Leerink analysts noted, however, that Uplizna’s slow onset of therapeutic efficacy compares unfavorably to would-be competitors in generalized myasthenia gravis.
Amgen’s anti-CD19 antibody Uplizna showed durable and deepening treatment effects for patients with generalized myasthenia gravis, maintaining improved function and disease activity through 1 year of follow-up, according to a data drop on Wednesday.
Leerink analysts in a Wednesday note said that responses to Uplizna “progressively improved out to week 52,” adding that its end response is “comparable” to other drugs in the same therapeutic class, such as UCB’s Rystiggo and argenx’s Vyvgart.
However, Leerink noted that Uplizna has a more “gradual effectiveness” than its would-be competitors in generalized myasthenia gravis (gMG), a neuromuscular autoimmune condition that causes muscle weakness. In particular, patients on Uplizna “only began to show initial separation from placebo” in terms of activities of daily living after 8 weeks, before reaching statistically significant separation at 26 weeks.
“This compares unfavorably vs. Vyvgart,” the analysts wrote, adding that argenx’s asset, significantly distinguishes itself from placebo as early as week 1.
Amgen’s data, which were presented at the 2025 Annual Meeting of the American Academy of Neurology and simultaneously published in the New England Journal of Medicine, showed that patients on Uplizna saw significant improvements in activities of daily living compared to those on placebo at 26 weeks.
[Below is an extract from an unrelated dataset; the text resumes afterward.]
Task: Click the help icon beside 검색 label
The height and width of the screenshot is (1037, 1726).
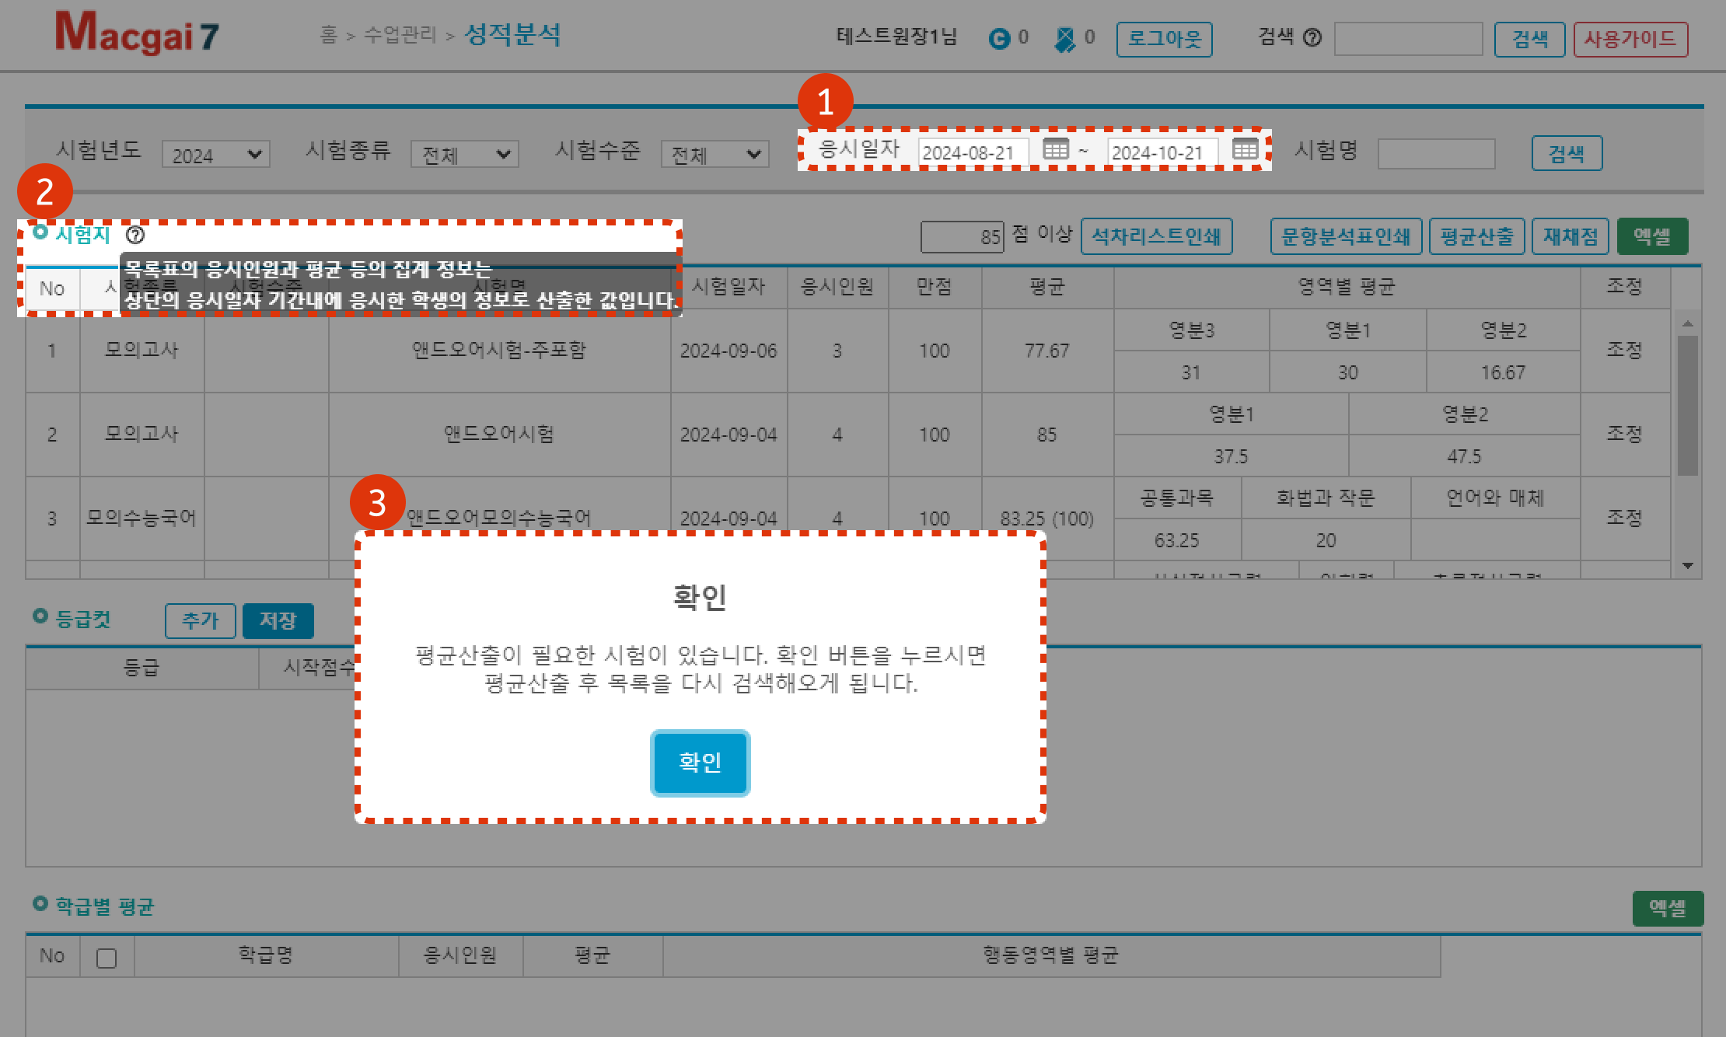Action: pyautogui.click(x=1312, y=37)

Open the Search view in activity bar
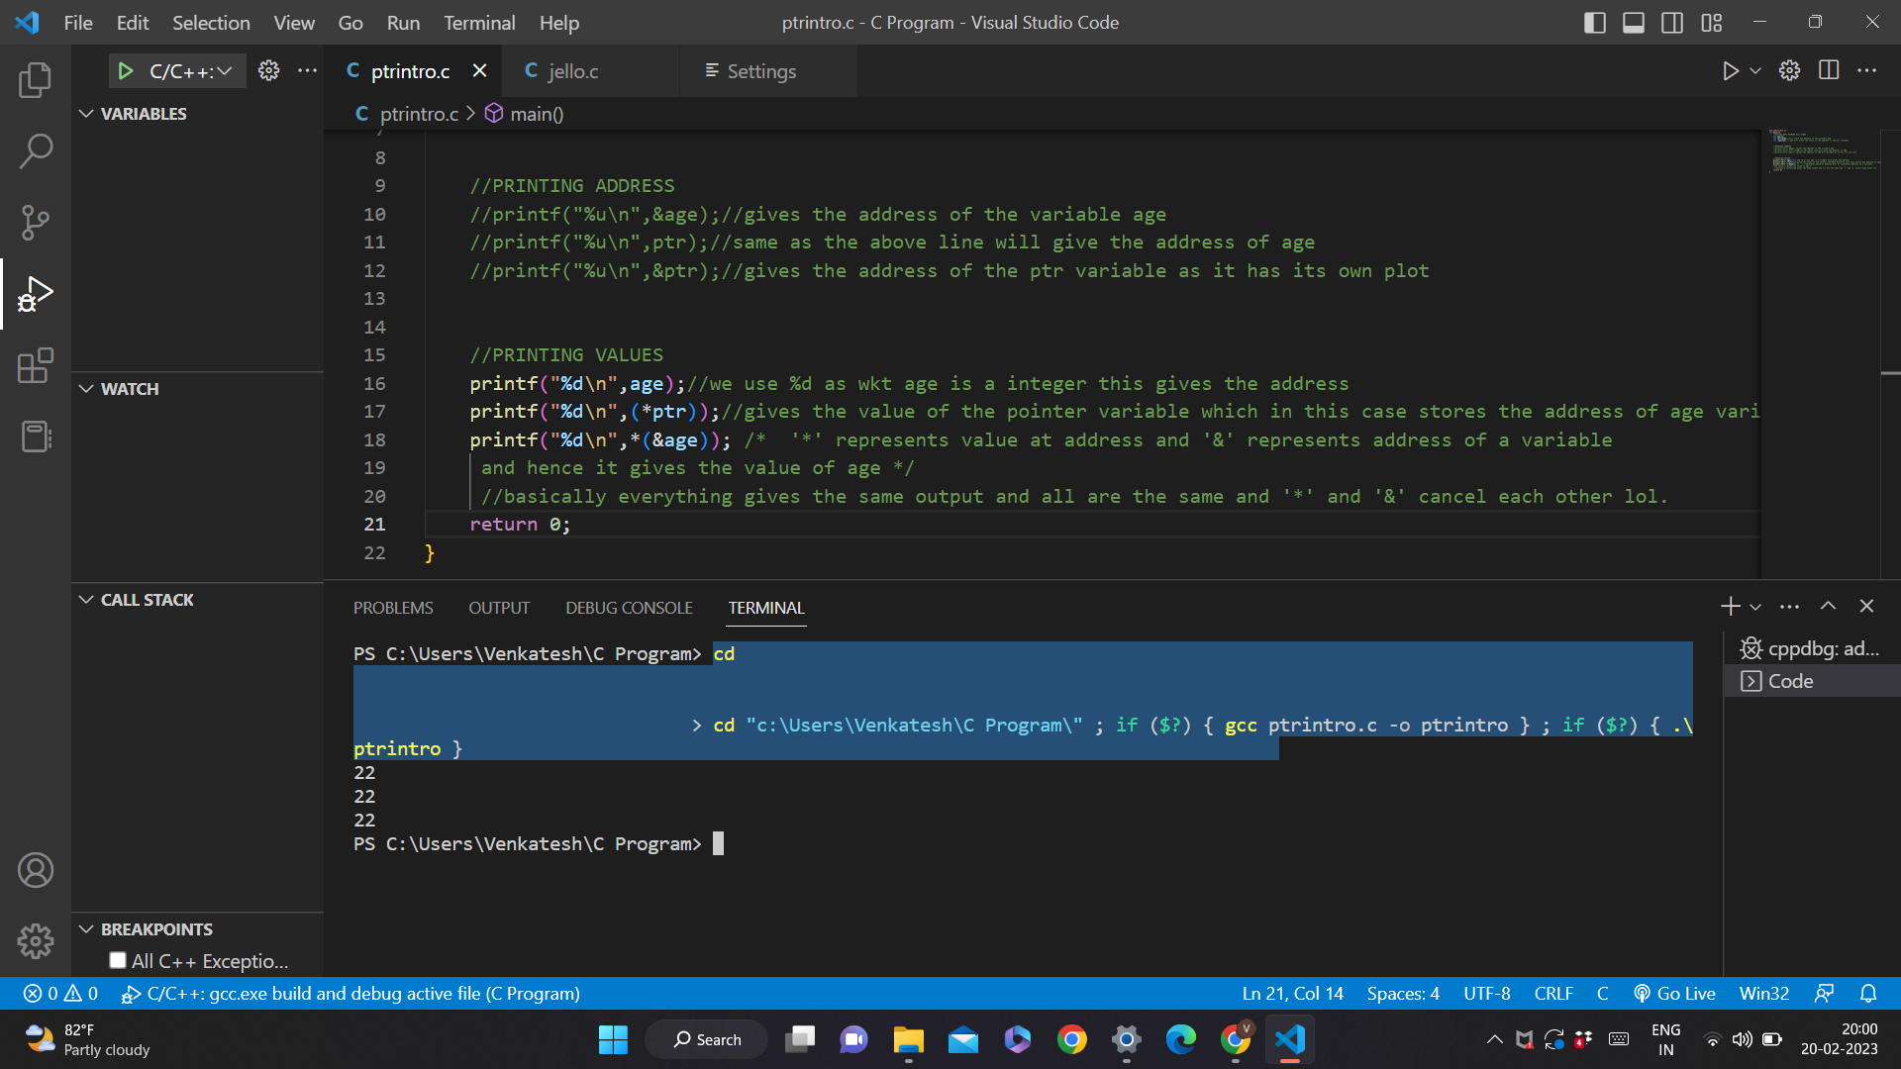(x=36, y=150)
Uplizna also significantly lowered quantitative disease activity over this same time span.
In terms of safety, Uplizna was not associated with more frequent serious toxicities than placebo. Common side effects included headache, cough, urinary tract infections and infusion-related reactions.
Amgen plans to file for approval of Uplizna in gMG in the first half of 2025, according to a March 13 press release.
Uplizna is an intravenous monoclonal antibody designed to target and bind the CD19 protein, typically found on the surface of mature and immature B cells. The biologic was first approved in 2020 for neuromyelitis optica spectrum disorder, a rare autoimmune condition that affects nerves in the eye and spinal cord.
Last week, the FDA signed off on the use of Uplizna for IgG4-related disease, a condition that involves the infiltration of B cells into various organs, causing widespread damage. In this indication, Uplizna has shown the ability to reduce disease-related flares by 87% versus placebo, according to the Phase III MITIGATE trial. Uplizna likewise eliminated the need for glucocorticoids for nearly 90% of patients.
Amgen is also proposing Uplizna for gMG, with an approval filing planned for the first half of 2025.